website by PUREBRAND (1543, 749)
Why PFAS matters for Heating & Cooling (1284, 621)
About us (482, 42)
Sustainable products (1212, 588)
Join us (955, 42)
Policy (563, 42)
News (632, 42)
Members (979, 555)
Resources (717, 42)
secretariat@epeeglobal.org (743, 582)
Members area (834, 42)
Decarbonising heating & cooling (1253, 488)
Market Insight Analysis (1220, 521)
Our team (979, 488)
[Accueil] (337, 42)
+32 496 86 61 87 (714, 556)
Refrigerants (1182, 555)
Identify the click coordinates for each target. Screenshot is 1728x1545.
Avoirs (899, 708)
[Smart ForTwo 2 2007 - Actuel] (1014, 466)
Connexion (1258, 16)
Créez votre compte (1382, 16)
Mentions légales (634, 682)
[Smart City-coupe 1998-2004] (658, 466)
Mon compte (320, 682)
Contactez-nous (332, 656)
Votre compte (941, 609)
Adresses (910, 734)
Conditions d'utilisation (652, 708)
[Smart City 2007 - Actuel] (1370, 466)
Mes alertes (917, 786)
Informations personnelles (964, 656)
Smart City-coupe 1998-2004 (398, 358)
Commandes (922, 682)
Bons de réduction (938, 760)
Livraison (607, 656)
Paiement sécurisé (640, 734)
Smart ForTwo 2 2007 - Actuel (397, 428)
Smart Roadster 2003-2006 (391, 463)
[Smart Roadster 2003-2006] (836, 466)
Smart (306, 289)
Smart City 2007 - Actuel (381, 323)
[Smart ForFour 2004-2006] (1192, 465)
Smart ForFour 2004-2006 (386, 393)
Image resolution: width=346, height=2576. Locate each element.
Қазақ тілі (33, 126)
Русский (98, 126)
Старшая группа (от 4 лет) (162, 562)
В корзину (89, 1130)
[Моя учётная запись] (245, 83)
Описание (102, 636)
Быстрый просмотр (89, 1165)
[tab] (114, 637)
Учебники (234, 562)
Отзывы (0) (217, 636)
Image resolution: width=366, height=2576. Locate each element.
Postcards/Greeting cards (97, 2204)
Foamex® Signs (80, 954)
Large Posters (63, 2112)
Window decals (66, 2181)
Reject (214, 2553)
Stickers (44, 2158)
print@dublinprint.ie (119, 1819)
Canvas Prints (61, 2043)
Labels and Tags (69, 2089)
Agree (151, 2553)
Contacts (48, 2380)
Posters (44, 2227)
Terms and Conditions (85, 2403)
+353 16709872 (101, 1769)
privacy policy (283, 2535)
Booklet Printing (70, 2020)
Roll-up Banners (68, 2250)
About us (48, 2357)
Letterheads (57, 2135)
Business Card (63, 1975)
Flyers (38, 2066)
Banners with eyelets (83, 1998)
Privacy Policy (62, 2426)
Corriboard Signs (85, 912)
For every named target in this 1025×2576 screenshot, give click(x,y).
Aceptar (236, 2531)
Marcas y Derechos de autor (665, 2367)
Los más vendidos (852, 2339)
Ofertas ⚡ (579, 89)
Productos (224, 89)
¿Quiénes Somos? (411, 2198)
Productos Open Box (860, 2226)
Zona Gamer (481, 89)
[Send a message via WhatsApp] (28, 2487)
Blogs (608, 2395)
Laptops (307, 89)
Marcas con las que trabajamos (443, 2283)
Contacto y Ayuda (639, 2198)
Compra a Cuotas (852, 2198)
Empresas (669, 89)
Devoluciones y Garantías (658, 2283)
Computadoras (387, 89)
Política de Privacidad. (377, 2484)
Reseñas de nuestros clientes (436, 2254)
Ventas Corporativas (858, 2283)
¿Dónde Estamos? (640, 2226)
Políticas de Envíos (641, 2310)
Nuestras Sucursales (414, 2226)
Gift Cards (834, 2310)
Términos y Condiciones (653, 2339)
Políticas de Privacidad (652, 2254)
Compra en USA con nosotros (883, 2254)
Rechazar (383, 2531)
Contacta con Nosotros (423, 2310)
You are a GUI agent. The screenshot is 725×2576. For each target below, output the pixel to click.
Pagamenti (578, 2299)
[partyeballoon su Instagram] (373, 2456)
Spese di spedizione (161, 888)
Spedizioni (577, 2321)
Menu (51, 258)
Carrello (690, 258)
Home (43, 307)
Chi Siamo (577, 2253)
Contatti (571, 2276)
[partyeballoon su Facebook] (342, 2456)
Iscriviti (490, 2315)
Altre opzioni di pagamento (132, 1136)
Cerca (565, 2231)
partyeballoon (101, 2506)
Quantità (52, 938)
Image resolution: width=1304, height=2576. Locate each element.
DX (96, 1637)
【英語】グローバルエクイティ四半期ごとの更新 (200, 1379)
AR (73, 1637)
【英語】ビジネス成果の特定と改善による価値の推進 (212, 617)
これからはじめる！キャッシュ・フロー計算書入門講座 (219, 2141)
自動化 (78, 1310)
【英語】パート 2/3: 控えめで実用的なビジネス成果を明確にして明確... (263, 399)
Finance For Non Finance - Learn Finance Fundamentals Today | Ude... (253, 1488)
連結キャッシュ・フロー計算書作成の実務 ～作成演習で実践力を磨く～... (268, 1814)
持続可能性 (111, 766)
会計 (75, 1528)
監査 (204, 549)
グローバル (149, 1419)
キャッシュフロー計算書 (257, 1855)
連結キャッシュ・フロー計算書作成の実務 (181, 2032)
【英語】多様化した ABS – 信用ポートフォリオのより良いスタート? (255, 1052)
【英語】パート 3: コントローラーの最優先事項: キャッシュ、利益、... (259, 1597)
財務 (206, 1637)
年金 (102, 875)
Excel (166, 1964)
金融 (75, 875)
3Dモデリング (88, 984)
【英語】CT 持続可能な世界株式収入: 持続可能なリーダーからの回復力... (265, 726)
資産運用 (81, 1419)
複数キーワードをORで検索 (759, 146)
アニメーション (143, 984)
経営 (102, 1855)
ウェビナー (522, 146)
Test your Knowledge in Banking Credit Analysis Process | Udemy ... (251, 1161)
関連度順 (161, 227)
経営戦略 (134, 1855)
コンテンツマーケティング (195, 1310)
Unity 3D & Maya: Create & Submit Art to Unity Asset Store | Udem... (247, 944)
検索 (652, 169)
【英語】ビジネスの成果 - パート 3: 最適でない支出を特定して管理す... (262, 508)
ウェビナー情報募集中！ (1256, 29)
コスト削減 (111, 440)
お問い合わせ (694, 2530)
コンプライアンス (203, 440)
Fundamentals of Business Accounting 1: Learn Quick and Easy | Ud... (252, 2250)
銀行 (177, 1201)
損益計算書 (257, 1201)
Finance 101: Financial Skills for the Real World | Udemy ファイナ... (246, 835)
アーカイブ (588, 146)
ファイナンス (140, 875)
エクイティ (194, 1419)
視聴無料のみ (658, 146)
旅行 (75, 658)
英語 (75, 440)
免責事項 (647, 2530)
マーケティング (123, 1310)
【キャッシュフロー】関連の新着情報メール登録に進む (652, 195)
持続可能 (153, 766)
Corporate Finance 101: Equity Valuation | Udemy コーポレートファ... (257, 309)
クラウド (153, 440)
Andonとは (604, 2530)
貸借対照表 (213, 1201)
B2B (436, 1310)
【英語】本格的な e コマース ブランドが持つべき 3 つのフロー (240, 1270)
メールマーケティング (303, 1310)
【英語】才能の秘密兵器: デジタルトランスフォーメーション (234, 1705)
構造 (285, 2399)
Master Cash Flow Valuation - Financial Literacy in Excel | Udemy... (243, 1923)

──────────────────────────────

◆ TASK DETAILS:
Reproduce the lines above, beginning at the line with "Rechazar (383, 2531)" and stopping after the line with "Finance For Non", exactly as they are.

◆ RESPONSE TO THIS EXERCISE:
Rechazar (383, 2531)
Contacta con Nosotros (423, 2310)
You are a GUI agent. The screenshot is 725×2576. For each target below, output the pixel to click.
Pagamenti (578, 2299)
[partyeballoon su Instagram] (373, 2456)
Spese di spedizione (161, 888)
Spedizioni (577, 2321)
Menu (51, 258)
Carrello (690, 258)
Home (43, 307)
Chi Siamo (577, 2253)
Contatti (571, 2276)
[partyeballoon su Facebook] (342, 2456)
Iscriviti (490, 2315)
Altre opzioni di pagamento (132, 1136)
Cerca (565, 2231)
partyeballoon (101, 2506)
Quantità (52, 938)
Image resolution: width=1304, height=2576. Locate each element.
DX (96, 1637)
【英語】グローバルエクイティ四半期ごとの更新 (200, 1379)
AR (73, 1637)
【英語】ビジネス成果の特定と改善による価値の推進 (212, 617)
これからはじめる！キャッシュ・フロー計算書入門講座 (219, 2141)
自動化 (78, 1310)
【英語】パート 2/3: 控えめで実用的なビジネス成果を明確にして明確... (263, 399)
Finance For Non Finance - Learn Finance Fundamentals Today | Ude... (253, 1488)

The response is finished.